Mais tout cela restera vain, car les démocraties occidentales les trahiront une nouvelle fois lors des tentatives avortées d’invasion de l’Espagne, organisées par des unités combattantes de la UNE dans le Val d’Aran. Aucune aide ne leur sera apportée. A cette époque, les Occidentaux sont déjà entrés dans les prémices de la Guerre Froide. Franco et l’Espagne arriérée ne présentent aucun intérêt sauf le risque de voir des communistes s’installer à Madrid et se ranger du côté de Staline.



[1] Cette page a été rédigée grâce aux deux ouvrages ci-dessous :

1.       « L’Affaire Reconquista de España » - 1942-1944 - Résistance espagnole dans le Sud-Ouest, de Charles et Henri Farreny del Bosque, 250 pages - Editions d'Albret (Nérac, 47), Date de parution : 25 février 2009. Vous pouvez aussi lire, en ligne, et des mêmes auteurs : L’affaire Reconquista de España. Important épisode méconnu de la Résistance espagnole dans le Sud-Ouest.

2.       « Una vida para un ideal » de Nieves Castro Feito, Ediciones de la Torre, Espronceda 20 – Madrid – 3, 1981.

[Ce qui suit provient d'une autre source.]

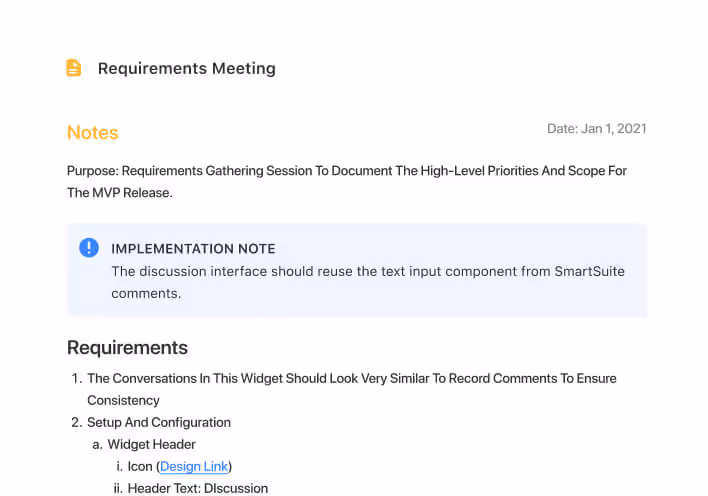Click the callout line starting "The discussion interface"
The width and height of the screenshot is (708, 496).
367,271
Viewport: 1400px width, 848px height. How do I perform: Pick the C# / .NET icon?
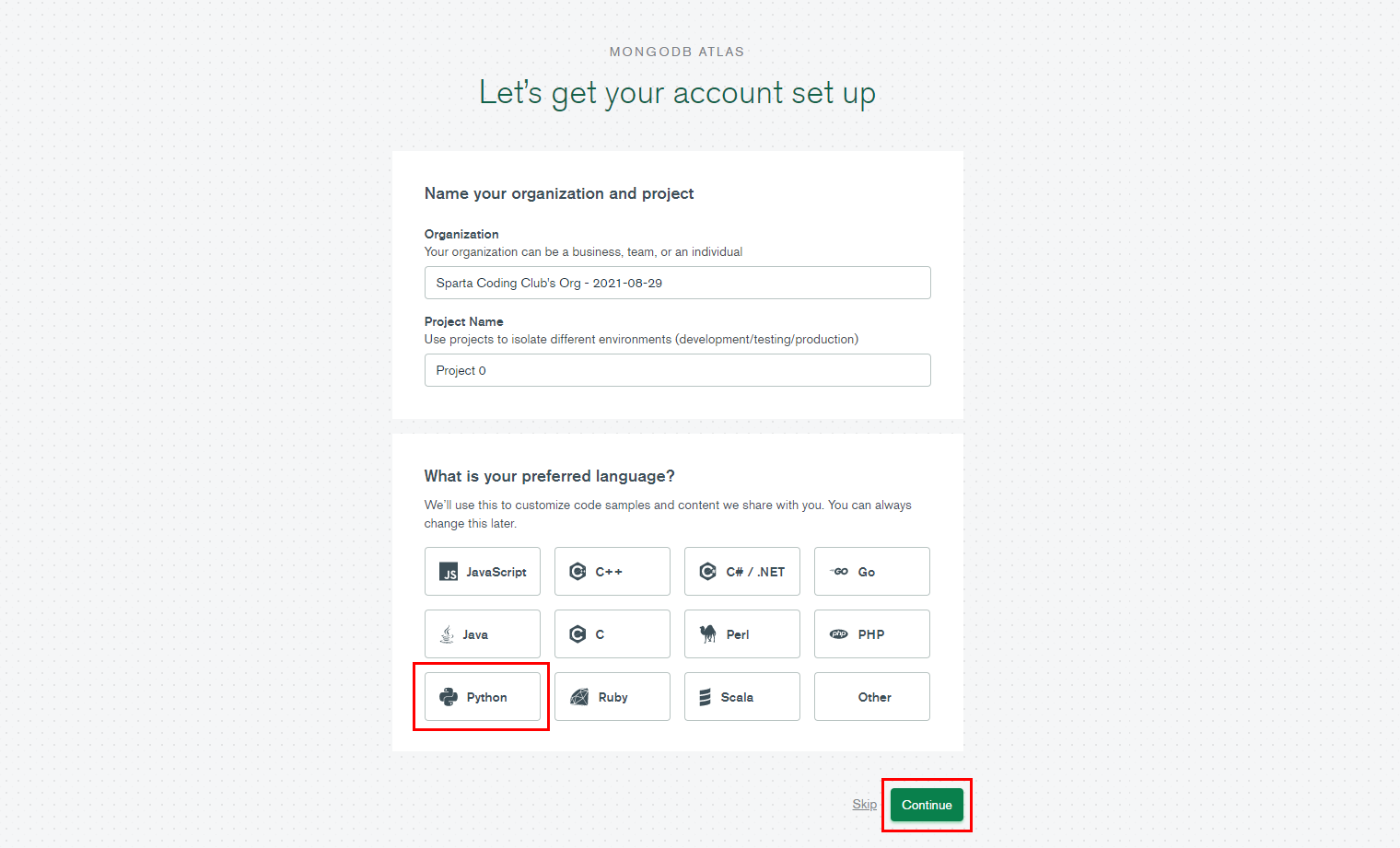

[2] Unión de Hermanos Proletarios (UHP) est créé par l'alliance syndicale signée par la Fédération Socialiste Asturienne, l'Union Générale des Travailleurs (UGT) et la Confédération Régionale du Travail des Asturies, León et Palencia de la Confédération nationale du travail (CNT), ainsi que le Bloc Obrero y Campesino et la Gauche communiste d'Espagne en février 1934, ce qui crée la Commune asturienne réprimée de manière sanglante par le pouvoir de Madrid.

 

 

[3] Ceferino Cueto Garcia est un militant de la Confederación Nacional del Trabajo (CNT). Pendant la guerre civile dans les Asturies, à la date du 1er avril 1937, il est affecté à un bataillon de transport automobile. https://buscar.combatientes.es/resultados/ceferino/cueto/garcia

[4] L'Union Nationale Espagnole (UNE) est une organisation antifranquiste créée dans les environs de Montauban en 1942, à l’initiative du Parti Communiste d'Espagne (PCE) afin de regrouper les forces politiques pour lutter contre la dictature franquiste, tout en contribuant à la lutte contre l'occupant nazi en France. Elle est dissoute en juin 1945.

 

[5] « L’Affaire Reconquista de España » - 1942-1944 - Résistance espagnole dans le Sud-Ouest, de Charles et Henri Farreny del Bosque, 250 pages - Editions d'Albret (Nérac, 47), Date de parution : 25 février 2009.